__ASSIGNED TASK__:
Whenever a line of the material contains the string "screenshot", it should be copied.
*** EXCERPTED RECORDS ***
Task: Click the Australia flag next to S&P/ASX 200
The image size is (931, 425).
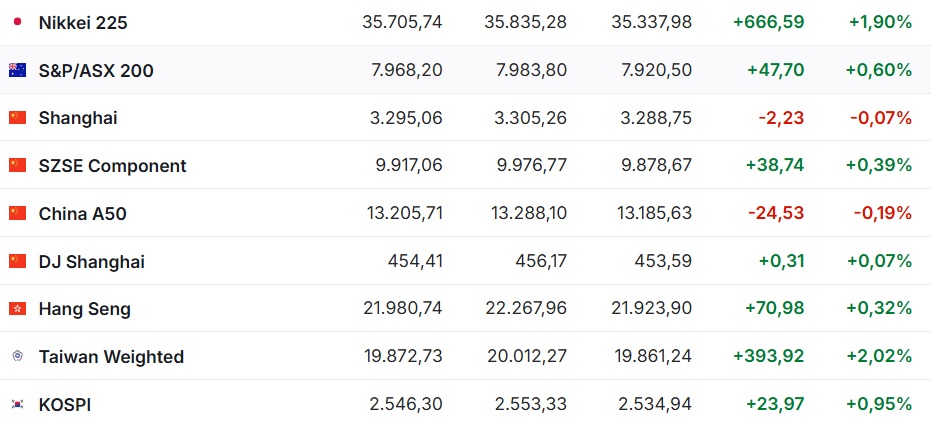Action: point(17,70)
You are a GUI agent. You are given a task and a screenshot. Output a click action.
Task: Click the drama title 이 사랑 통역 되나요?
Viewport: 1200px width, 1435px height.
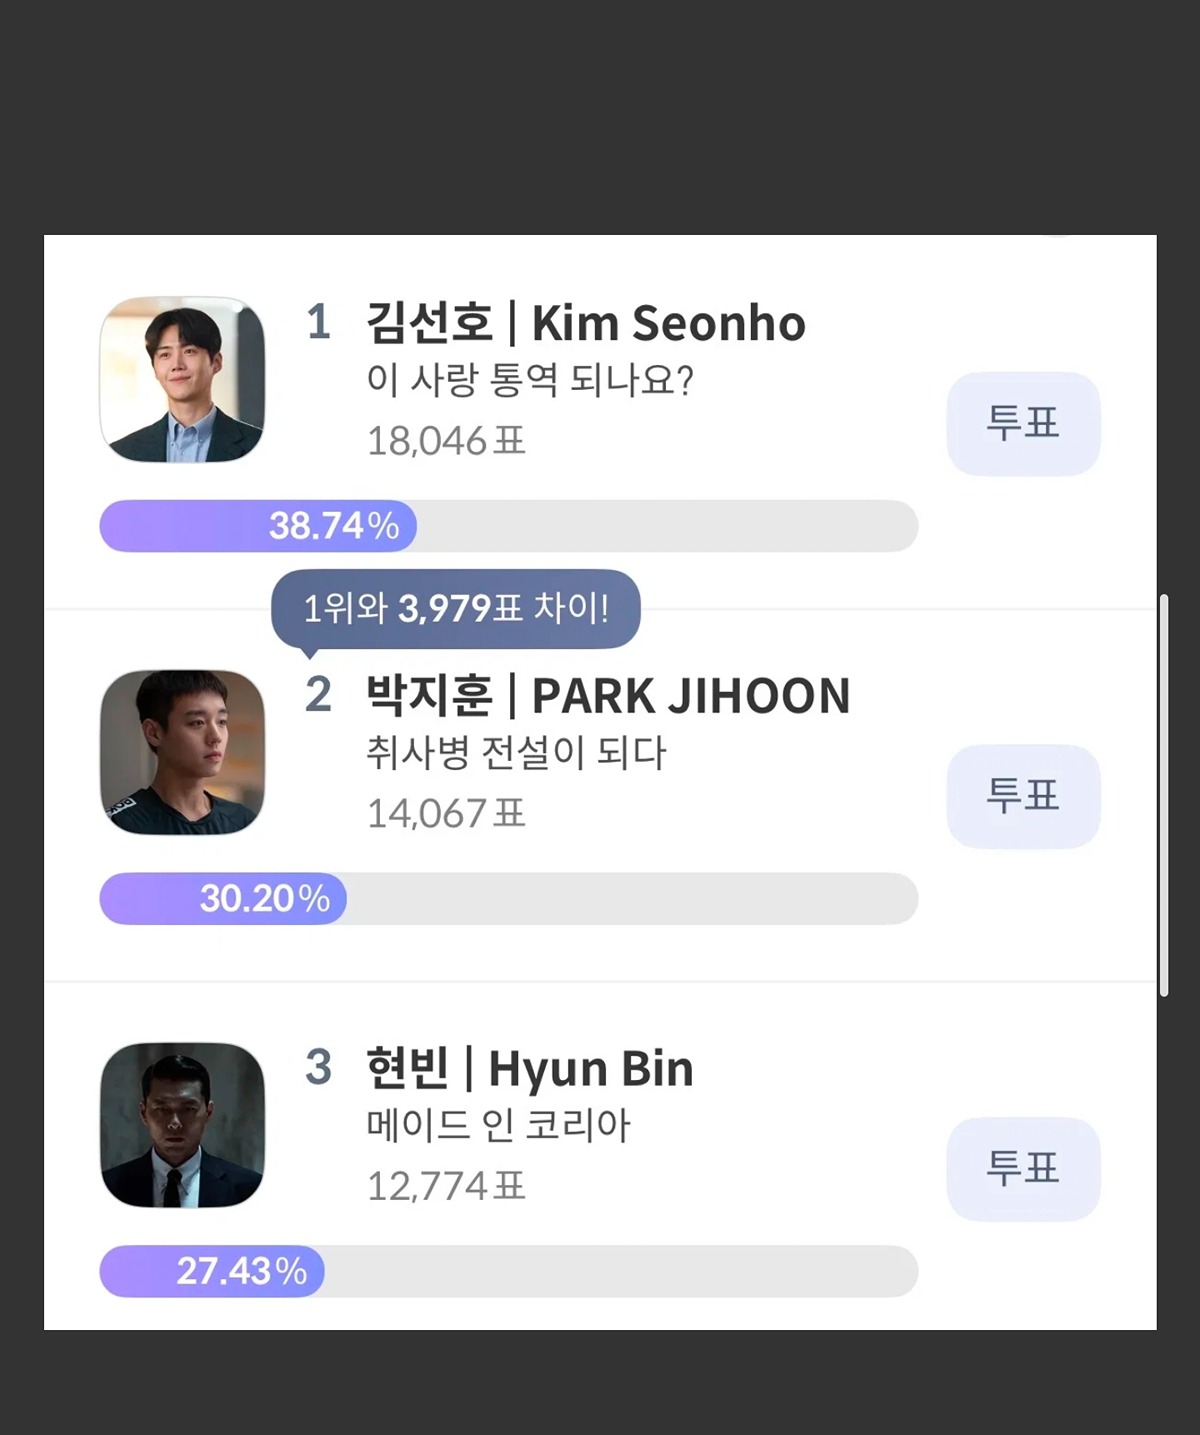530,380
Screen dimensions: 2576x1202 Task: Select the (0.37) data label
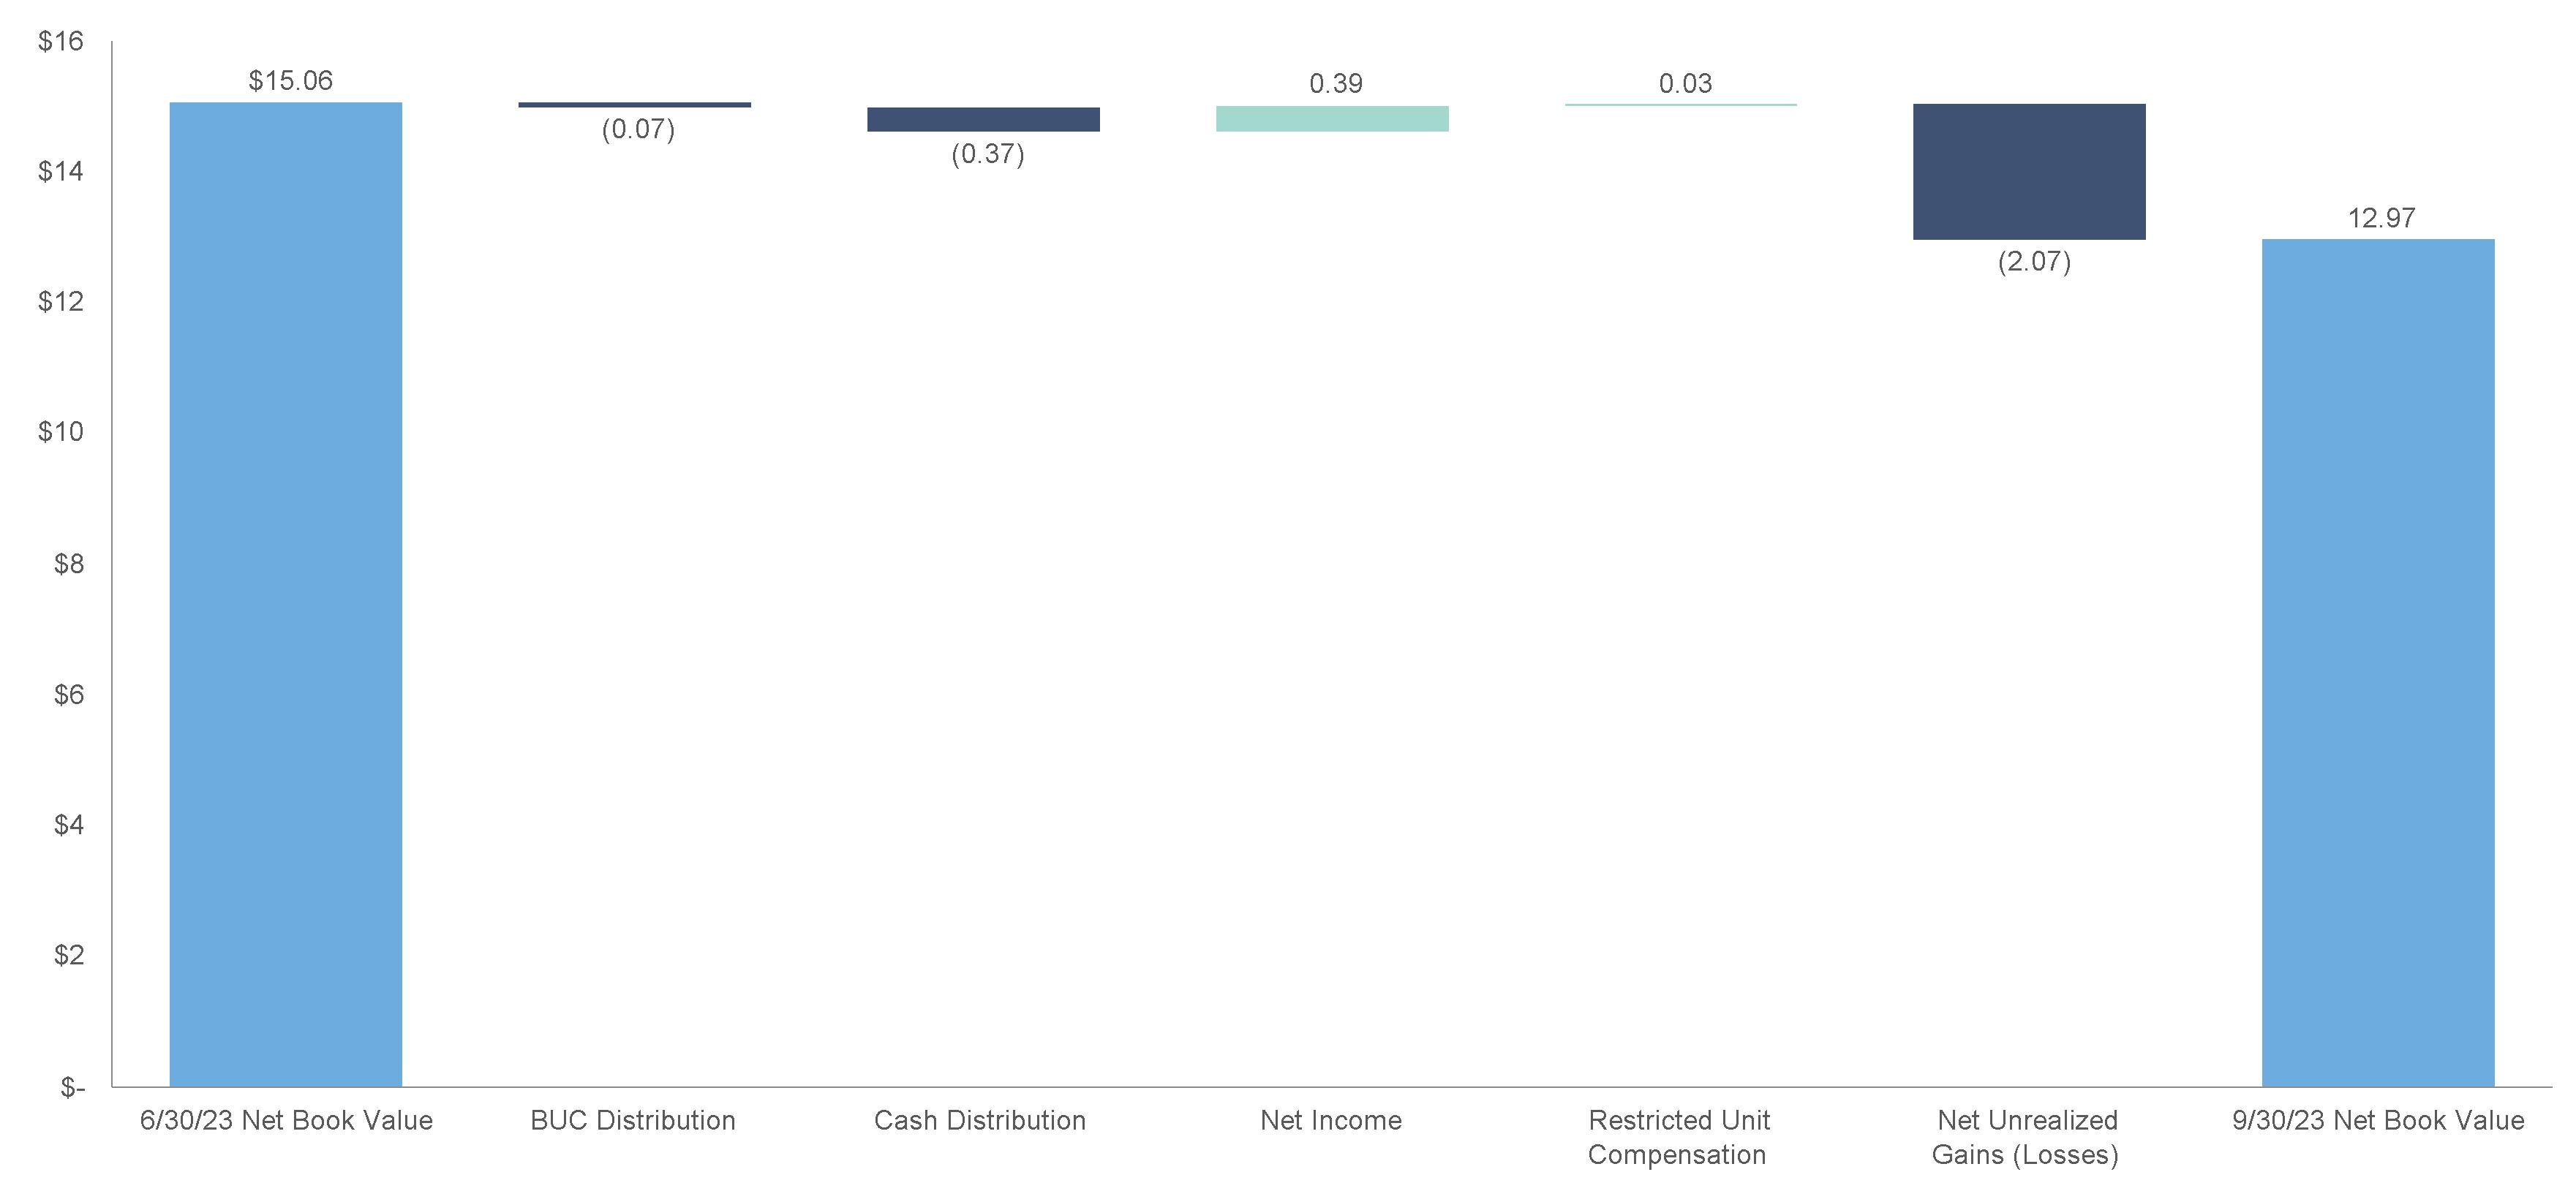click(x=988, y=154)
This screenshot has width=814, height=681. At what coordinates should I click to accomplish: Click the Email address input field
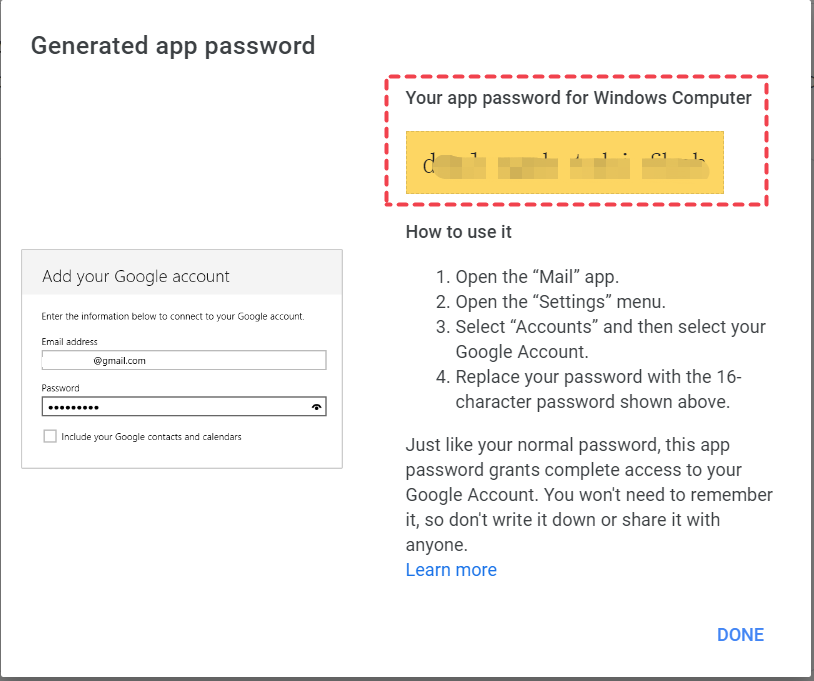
*** End of EXCERPTED RECORDS ***
__SOLVED EXERCISE__:
You are a GUI agent. You are given a task and a screenshot. Output a click action.
This screenshot has width=814, height=681. At what coordinates should I click to accomplish: Click the Email address input field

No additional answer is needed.